Records drawn from a dataset |
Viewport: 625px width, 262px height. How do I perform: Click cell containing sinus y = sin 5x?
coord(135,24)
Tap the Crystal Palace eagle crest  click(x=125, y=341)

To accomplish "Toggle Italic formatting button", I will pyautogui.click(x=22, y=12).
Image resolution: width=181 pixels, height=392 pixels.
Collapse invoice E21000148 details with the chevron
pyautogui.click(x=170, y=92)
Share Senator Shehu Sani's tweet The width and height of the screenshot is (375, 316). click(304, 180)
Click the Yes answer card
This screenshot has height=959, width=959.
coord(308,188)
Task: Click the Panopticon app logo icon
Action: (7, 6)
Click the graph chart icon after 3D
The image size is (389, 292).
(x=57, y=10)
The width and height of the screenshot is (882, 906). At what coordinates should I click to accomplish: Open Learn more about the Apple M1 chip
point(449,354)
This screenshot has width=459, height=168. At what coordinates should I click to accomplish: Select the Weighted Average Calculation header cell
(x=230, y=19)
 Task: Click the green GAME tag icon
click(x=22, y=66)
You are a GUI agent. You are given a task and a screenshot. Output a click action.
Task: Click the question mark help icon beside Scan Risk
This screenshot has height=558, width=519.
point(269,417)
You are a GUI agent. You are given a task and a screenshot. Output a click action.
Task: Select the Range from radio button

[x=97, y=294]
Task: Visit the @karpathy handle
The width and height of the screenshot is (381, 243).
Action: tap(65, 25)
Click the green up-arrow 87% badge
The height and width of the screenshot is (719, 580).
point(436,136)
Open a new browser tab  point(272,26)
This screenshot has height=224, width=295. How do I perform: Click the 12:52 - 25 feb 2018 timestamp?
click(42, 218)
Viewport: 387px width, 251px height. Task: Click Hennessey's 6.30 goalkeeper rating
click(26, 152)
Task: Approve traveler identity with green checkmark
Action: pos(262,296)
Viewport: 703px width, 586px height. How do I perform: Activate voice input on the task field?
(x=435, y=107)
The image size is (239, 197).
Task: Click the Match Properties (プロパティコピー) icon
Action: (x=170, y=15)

WORK ORDER | Please give again the lines above between the line holding "The image size is (389, 292)." and the line holding "Open a new browser", inclusive, exactly as they are and with nothing added.

ANSWER FOR THE TASK |
The image size is (389, 292).
(x=57, y=10)
The width and height of the screenshot is (882, 906). At what coordinates should I click to accomplish: Open Learn more about the Apple M1 chip
point(449,354)
This screenshot has width=459, height=168. At what coordinates should I click to accomplish: Select the Weighted Average Calculation header cell
(x=230, y=19)
 Task: Click the green GAME tag icon
click(x=22, y=66)
You are a GUI agent. You are given a task and a screenshot. Output a click action.
Task: Click the question mark help icon beside Scan Risk
This screenshot has height=558, width=519.
point(269,417)
You are a GUI agent. You are given a task and a screenshot. Output a click action.
Task: Select the Range from radio button

[x=97, y=294]
Task: Visit the @karpathy handle
The width and height of the screenshot is (381, 243).
Action: tap(65, 25)
Click the green up-arrow 87% badge
The height and width of the screenshot is (719, 580).
point(436,136)
Open a new browser tab  point(272,26)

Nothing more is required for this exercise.